The protection of confidential information through the use of confidentiality rings or clubs is well established in English law. They are typically put in place in competition cases or cases involving trade secrets or intellectual property rights. 

However, the Irish courts have historically been reluctant to curtail discovery rights in this way. One argument against their use is that they are not necessary as parties to litigation, as part of the discovery process, impliedly undertake to only use information exchanged on discovery for the proceedings at hand. However, the reality is that a party who sees commercially sensitive information cannot “unsee” it and may therefore gain a commercial advantage.

COMPETITION DISPUTES

In a recent judgment on an application for discovery in a competition dispute, Goode Concrete v CRH plc, the Irish High Court accepted that it has an inherent power to establish a confidentiality ring where appropriate. When deciding whether to do so, the Court must balance the interests of both parties to the litigation: the plaintiff’s right to have access to the information needed to progress its claim and the defendant’s right to protect its business interests from possible abuse of discovered materials. 

A key factor in the decision to grant a confidentiality ring in Goode Concrete was that that the dispute between the parties, competitors in the concrete sector, involved competition law. The Court noted that it is increasingly becoming standard practice in other jurisdictions to use confidentiality rings in competition proceedings to avoid discovery being used “as a commercial weapon”. Also, the information sought on discovery from CRH plc concerned its commercial strategy, pricing strategy and cost base.

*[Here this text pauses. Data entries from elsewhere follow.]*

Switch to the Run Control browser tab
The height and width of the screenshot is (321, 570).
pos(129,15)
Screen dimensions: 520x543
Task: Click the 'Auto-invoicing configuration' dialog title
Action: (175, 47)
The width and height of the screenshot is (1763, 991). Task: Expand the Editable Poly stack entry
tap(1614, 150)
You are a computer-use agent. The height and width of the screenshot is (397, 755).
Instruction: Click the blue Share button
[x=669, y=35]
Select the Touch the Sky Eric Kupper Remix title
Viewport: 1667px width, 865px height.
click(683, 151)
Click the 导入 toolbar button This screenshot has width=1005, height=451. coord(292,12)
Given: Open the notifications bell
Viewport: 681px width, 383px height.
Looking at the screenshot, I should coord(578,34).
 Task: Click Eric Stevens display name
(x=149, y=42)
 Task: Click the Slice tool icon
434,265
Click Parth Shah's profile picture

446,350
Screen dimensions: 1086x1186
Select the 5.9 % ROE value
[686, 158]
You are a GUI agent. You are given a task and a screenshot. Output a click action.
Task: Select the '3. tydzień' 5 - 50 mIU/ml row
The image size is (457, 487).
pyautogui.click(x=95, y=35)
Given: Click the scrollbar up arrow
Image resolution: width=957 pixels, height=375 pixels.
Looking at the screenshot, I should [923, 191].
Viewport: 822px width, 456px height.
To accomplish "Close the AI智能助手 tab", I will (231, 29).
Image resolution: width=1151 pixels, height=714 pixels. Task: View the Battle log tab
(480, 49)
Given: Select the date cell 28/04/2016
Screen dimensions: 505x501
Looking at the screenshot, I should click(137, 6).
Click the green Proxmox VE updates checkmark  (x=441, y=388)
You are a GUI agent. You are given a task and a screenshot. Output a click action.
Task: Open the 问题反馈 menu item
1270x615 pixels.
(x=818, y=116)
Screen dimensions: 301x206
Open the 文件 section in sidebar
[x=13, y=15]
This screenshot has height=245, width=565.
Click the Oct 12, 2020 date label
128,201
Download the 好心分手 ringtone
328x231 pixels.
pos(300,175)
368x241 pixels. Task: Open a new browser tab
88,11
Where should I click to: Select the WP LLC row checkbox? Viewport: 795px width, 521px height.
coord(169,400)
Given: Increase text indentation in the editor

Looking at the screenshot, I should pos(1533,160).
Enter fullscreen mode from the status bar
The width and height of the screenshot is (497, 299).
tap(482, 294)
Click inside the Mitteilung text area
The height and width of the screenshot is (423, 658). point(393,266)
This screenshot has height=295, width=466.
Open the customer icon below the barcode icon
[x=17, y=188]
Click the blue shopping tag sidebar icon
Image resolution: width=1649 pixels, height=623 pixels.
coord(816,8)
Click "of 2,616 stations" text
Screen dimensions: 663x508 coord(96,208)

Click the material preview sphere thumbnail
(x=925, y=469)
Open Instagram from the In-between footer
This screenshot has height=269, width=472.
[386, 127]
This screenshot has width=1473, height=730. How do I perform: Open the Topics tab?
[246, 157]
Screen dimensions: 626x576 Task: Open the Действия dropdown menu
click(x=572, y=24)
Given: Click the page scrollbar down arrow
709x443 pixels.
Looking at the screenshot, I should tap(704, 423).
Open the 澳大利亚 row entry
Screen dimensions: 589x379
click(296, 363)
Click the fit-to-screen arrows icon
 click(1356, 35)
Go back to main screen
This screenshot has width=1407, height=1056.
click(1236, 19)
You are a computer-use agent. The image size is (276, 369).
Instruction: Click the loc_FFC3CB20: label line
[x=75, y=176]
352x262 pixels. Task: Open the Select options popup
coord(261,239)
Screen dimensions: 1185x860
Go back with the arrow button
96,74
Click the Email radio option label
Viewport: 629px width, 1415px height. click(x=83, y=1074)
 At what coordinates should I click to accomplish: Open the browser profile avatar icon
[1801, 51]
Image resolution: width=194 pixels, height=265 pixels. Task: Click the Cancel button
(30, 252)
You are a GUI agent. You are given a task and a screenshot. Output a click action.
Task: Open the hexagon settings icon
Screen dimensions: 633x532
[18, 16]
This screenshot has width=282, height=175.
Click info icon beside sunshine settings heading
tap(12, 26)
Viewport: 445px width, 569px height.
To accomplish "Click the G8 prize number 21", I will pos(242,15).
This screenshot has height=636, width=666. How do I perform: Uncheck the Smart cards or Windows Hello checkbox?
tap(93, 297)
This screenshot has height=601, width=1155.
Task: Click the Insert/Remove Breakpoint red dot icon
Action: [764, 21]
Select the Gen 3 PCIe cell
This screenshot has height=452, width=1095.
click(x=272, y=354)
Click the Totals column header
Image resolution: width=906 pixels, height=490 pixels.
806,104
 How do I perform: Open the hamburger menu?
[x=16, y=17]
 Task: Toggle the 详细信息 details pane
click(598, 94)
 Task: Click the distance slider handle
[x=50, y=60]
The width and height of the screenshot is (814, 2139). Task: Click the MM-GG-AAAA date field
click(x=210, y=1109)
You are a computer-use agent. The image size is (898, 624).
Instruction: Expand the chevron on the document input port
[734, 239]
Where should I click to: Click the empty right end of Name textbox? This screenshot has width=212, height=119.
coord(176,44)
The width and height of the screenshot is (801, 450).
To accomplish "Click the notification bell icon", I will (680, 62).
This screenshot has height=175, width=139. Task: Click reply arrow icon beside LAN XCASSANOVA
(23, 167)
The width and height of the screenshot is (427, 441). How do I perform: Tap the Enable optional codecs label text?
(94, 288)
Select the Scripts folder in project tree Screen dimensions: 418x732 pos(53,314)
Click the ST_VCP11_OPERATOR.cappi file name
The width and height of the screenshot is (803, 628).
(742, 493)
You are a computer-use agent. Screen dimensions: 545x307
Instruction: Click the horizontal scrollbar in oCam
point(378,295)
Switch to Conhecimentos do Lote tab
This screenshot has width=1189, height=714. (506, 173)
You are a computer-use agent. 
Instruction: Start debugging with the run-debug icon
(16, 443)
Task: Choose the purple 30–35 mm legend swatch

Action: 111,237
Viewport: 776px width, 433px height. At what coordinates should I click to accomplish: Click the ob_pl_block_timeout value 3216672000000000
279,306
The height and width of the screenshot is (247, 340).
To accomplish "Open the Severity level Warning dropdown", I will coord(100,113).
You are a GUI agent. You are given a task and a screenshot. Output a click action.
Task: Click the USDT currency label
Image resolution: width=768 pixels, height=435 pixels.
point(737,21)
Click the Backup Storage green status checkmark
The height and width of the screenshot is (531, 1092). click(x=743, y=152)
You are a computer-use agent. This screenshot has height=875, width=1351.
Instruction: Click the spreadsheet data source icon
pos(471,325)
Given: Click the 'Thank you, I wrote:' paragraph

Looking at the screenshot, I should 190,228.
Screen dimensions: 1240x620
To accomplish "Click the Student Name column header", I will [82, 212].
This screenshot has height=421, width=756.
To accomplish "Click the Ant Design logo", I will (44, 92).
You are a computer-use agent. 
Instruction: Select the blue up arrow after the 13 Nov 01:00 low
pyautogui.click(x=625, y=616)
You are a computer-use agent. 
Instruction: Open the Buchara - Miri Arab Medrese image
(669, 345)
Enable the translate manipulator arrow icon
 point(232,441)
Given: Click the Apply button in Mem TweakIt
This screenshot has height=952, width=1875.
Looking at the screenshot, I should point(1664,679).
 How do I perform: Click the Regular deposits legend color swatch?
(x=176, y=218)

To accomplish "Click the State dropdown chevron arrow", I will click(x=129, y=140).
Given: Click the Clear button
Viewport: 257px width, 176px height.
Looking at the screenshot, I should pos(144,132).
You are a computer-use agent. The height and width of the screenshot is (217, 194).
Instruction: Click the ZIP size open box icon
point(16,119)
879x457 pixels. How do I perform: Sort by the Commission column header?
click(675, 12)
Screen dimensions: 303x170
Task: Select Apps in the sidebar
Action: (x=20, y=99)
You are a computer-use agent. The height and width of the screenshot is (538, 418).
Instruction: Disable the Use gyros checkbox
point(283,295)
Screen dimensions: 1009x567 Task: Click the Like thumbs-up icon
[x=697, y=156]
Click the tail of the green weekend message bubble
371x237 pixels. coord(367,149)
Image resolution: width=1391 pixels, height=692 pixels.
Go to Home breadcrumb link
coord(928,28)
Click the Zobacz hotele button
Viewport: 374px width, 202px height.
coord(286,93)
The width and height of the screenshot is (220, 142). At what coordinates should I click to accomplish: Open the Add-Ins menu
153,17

The Court said it could not encourage a situation where a defendant is pressured into allowing litigation against it to continue to trial, rather than disclosing information that might end the proceedings, out of a concern that the disclosure of the information to a competitor could put its entire business at risk. The plaintiff in such a situation might suffer a legal loss, but a commercial win because it would have gained access to valuable commercial information from a competitor.

PROCUREMENT DISPUTES

Procurement disputes raise similar concerns as bidders often have to reveal their business plans, methods and pricing strategies as part of the tender process. In its recent judgment in Word Perfect Translation Services Ltd v The Minister for Public Expenditure and Reform (No 2), the Court of Appeal commented that public policy would be impaired, perhaps even jeopardised, if a disappointed bidder could seek highly sensitive tender documentation relating to a competitor on discovery in a subsequent challenge to the tender process. This is particularly so in framework tendering where there are only a small number of bidders who are likely to be business rivals in constant competition with each other for tender awards.

In that case three competitors tendered for a public procurement contract. A disappointed bidder later challenged the bidding process and sought discovery of particular sections of its rival’s winning tender document. The Court granted the discovery request in part only, but directed that only named solicitors and counsel retained by the disappointed bidder would be permitted to see the material in question.

The decision in Goode Concrete is under appeal, but commercial entities can be reassured that the Irish courts are developing procedures to protect the disclosure of certain information which might give a competitor an unfair commercial advantage.